Kontinuierliches Verfahren löst diskontinuierliche Batch-Fertigung ab
Die Ursachen für die hohen Kosten der metallischen BPP liegen laut Fraunhofer IWU unter anderem in der diskontinuierlichen Batch-Fertigung. „Bipolarplatten bestehen aus jeweils zwei Edelstahl-Halbplatten, auf die in einem diskontinuierlichen Umformungsprozess Strukturen für den Gasfluss und die Wärmeabfuhr geprägt und die dann gefügt werden. Unser Hohlprägewalzverfahren hat das Potenzial, diese diskontinuierlichen Prozessketten bzw. Fertigungsschritte durch ein kontinuierliches Verfahren abzulösen, das ohne Verfahrenspausen auskommt und damit eine hohe Stückzahlausbringung erlaubt“, so Stefan Polster, Leiter der Gruppe Blechbearbeitung und Werkzeugauslegung am Fraunhofer IWU. „Ein Vorteil des Hohlprägewalzens sind insbesondere die höheren Prozessgeschwindigkeiten. Pro Minute lassen sich bis zu 120 BPP-Halbplatten fertigen“, so Robin Kurth, Gruppenleiter für Umformmaschinen am Fraunhofer IWU. Durch die Umstellung des Herstellungsverfahrens wollen die Forschenden die Herstellungskosten für die BPP halbieren.

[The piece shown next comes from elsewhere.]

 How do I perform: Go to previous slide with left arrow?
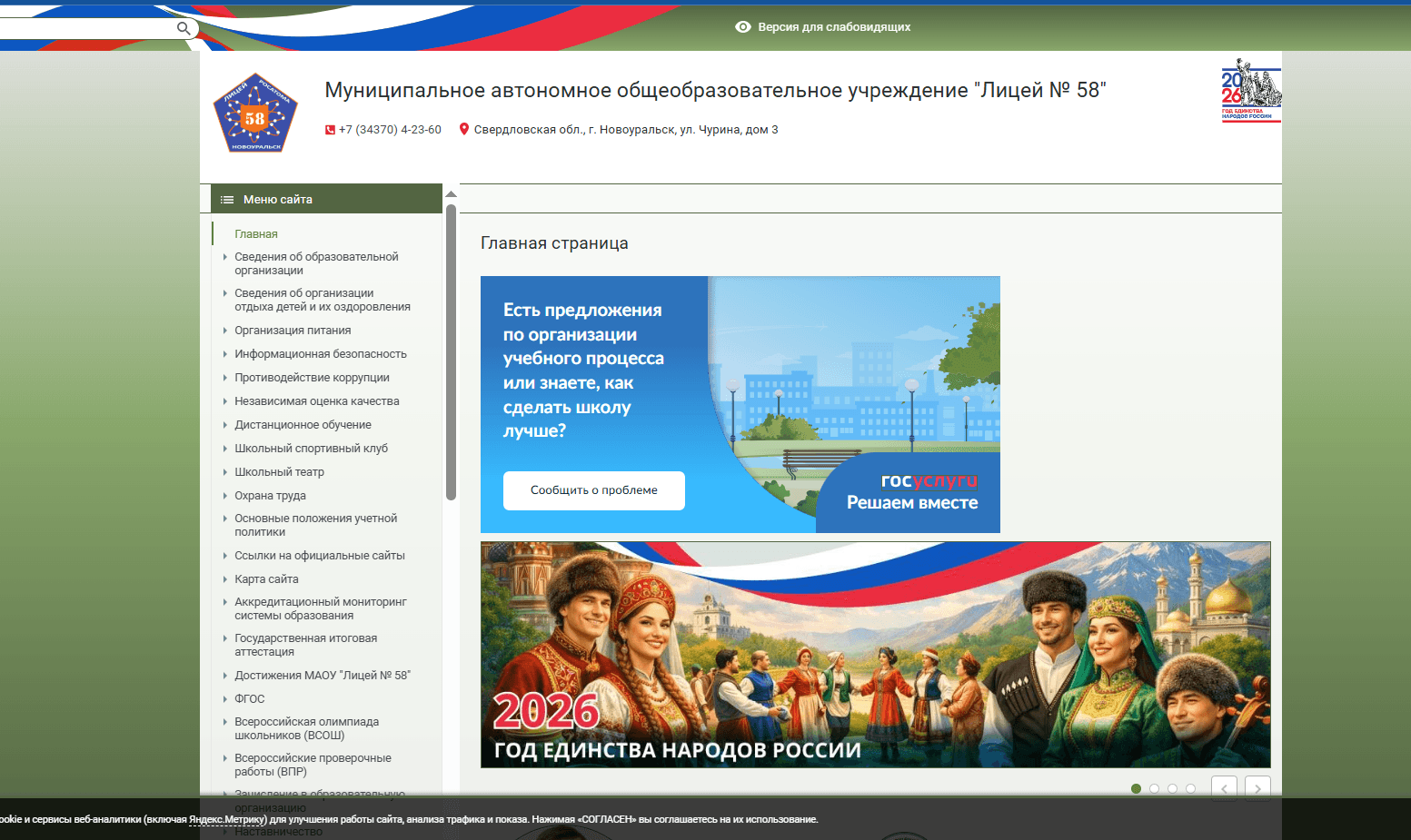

Mit der neu entwickelten Technologie werde die Struktur der Bipolarplatte mit Hilfe eines Walzenpaars geprägt, durch welches das dazwischen eingespannte, hauchdünne Metallband kontinuierlich läuft. Eine Umformwalze sei als Stempel, die andere als Matrize definiert. Da die Walzen zum Ausformen der Strömungskanäle mit dem Werkstück annähernd nur einen Linienkontakt haben, können die Prozesskräfte durch die schrittweise Umformung im Vergleich zum konventionellen Hohlprägen durchschnittlich um den Faktor 10 reduziert werden. Dies führe zu einer kleineren, kostengünstigeren Anlagentechnik. Ein weiterer Vorteil der Anlage liege in ihrer Flexibilität: Die Anzahl der erforderlichen Walzensätze lasse sich in Abhängigkeit der Bipolarplattengeometrie individuell anpassen.
Kognitive Umformmaschine mit integriertem Monitoringsystem
Mit der neuen Versuchsanlage gehen die Forschenden des Fraunhofer IWU auch einen wichtigen Schritt in Richtung kognitiver Umformmaschinen, die sich mittels Sensorik und intelligenter Algorithmen selbst überwachen und steuern können. „Anders als bei bisherigen Anlagen überprüfen wir künftig die Qualität der BPP im laufenden Prozess, indem wir die Prozessparameter mit Sensoren erfassen, zusammenführen und korreliert analysieren können“, so Robin Kurth. Die Daten werden dann über Cloudlösungen verarbeitet und nutzbar gemacht. Erste mit der Anlage produzierte Bipolarplatten werden laut veröffentlichten Informationen bereits am Fraunhofer-Institut für Solare Energiesysteme ISE in Freiburg in Brennstoffzellen getestet.